- _Instructions to follow_: Where "label" occurs in a line of the entries below, copy that line.

Data listing START

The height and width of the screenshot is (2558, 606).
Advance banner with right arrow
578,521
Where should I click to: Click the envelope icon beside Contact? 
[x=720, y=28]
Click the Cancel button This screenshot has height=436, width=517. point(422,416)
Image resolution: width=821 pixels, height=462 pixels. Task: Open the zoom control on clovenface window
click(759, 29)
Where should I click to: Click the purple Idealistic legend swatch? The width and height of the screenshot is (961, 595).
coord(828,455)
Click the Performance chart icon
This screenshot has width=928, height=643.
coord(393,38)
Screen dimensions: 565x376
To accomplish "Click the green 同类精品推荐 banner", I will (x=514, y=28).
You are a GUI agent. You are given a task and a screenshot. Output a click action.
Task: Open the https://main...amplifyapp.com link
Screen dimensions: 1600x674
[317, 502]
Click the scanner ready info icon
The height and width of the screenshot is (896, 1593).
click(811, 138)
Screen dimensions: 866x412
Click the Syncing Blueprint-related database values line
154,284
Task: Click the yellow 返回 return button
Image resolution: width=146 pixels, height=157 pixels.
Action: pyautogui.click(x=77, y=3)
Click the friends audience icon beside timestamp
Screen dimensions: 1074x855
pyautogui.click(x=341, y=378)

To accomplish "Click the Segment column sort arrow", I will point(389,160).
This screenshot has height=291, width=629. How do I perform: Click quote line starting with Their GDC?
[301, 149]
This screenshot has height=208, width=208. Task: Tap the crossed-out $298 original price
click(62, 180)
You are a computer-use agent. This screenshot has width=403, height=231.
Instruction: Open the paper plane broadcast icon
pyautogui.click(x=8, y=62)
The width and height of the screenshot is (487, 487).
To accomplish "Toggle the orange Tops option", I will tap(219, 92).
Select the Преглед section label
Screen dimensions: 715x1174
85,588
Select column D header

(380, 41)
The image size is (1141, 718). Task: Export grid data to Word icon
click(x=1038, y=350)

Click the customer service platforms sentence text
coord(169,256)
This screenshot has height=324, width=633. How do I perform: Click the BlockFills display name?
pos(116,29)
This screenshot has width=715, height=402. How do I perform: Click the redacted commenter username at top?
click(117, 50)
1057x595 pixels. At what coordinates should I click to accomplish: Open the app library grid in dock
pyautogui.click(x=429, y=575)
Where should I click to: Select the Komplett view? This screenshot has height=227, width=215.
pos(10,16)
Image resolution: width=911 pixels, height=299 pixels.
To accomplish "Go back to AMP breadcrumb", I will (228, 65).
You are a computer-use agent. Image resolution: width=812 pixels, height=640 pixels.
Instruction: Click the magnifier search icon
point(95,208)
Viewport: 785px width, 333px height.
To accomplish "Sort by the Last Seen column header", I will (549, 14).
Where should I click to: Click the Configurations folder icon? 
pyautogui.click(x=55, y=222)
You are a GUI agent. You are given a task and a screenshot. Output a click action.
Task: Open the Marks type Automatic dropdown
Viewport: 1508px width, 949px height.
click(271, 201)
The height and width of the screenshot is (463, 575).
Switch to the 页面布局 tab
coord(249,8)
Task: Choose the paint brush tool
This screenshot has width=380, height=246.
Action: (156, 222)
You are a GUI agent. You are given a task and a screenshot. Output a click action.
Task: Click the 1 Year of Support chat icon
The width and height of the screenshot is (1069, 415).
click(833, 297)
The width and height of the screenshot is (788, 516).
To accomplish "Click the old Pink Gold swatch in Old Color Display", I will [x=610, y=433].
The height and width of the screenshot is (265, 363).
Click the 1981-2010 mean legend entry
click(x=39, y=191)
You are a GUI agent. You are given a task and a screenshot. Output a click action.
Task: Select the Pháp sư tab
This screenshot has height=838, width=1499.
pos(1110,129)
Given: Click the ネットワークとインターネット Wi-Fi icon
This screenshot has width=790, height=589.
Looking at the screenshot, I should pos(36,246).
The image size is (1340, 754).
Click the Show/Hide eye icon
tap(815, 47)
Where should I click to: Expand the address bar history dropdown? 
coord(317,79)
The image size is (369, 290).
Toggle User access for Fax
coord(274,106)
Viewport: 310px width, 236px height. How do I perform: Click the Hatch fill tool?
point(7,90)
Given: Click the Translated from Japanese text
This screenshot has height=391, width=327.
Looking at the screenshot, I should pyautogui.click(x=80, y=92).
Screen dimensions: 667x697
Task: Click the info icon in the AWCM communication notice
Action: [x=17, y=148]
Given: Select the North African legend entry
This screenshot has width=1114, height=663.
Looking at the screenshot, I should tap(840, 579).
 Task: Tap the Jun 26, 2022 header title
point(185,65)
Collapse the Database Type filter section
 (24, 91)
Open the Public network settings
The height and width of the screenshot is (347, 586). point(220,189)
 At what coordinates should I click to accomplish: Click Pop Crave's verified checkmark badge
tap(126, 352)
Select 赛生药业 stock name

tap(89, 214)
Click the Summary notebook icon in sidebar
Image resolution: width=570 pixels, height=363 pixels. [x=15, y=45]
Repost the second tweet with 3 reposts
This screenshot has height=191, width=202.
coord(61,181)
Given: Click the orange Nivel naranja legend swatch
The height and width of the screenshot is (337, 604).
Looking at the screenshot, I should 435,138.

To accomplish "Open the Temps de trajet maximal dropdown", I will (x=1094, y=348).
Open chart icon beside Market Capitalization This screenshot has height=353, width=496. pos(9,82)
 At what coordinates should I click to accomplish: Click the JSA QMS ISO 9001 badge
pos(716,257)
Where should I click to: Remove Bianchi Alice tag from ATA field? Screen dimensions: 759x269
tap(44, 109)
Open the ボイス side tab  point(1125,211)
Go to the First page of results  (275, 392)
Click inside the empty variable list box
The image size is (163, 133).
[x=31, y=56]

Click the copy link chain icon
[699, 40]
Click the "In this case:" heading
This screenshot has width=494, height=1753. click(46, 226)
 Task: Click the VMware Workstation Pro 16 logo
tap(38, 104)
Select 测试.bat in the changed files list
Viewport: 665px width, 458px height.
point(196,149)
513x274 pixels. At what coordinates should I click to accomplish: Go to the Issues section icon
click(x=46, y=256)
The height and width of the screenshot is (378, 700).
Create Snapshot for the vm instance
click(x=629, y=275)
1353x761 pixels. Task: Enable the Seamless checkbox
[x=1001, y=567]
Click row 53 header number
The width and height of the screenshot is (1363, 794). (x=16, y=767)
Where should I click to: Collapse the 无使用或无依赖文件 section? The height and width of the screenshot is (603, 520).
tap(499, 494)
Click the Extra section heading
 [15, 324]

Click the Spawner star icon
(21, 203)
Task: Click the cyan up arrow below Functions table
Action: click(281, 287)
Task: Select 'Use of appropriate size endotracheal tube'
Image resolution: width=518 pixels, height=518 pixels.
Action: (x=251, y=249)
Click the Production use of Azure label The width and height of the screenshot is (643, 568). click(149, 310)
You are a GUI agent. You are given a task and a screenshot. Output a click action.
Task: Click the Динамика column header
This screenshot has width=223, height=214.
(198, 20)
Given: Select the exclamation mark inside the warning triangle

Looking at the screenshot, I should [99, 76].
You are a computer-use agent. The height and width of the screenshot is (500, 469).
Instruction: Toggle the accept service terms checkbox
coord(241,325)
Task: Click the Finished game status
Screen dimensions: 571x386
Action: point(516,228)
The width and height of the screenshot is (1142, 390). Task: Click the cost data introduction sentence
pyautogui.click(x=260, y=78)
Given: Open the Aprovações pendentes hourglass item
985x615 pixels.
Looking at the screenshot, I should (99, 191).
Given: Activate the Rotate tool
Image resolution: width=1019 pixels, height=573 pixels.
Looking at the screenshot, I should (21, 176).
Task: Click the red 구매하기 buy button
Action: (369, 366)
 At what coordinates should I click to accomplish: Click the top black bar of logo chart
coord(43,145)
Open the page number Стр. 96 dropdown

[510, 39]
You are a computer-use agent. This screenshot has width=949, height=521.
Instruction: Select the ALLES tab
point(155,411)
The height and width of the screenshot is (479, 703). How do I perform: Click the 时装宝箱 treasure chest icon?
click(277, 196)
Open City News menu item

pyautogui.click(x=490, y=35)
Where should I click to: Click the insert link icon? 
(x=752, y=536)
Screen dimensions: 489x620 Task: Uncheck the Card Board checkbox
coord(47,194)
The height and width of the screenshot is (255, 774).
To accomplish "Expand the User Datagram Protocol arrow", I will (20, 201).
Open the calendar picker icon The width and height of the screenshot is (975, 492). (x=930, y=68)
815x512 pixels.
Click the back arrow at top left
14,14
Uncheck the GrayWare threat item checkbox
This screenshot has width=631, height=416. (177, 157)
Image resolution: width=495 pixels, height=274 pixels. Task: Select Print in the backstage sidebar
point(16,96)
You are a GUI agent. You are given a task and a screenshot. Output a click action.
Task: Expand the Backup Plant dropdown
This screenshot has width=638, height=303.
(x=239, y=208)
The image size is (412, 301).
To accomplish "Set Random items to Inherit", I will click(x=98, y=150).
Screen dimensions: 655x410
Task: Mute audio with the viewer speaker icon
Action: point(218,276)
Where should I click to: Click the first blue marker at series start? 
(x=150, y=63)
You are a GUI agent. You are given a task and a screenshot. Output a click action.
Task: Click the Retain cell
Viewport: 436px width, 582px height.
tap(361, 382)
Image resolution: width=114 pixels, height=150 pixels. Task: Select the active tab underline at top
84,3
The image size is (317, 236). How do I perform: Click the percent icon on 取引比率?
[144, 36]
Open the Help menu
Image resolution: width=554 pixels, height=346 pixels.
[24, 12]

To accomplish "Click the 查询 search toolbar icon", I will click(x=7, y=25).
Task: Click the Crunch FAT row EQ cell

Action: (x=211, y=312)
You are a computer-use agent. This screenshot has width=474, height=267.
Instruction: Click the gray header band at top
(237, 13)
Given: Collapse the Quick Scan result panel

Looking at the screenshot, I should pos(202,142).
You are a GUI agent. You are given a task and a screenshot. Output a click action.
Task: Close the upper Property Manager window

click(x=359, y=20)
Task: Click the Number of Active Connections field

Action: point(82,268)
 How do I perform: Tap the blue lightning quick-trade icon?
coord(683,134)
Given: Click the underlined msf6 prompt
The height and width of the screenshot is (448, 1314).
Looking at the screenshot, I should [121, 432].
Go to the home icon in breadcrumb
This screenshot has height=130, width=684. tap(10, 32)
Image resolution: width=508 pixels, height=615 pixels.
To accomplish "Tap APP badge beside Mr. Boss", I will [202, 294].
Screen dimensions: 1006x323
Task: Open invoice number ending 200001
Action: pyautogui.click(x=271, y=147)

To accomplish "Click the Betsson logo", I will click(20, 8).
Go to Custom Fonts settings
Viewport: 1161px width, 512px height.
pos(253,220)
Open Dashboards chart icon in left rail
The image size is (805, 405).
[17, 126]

Data listing END

- _Solution_:
Select the Преглед section label
Click the Production use of Azure label The width and height of the screenshot is (643, 568). click(149, 310)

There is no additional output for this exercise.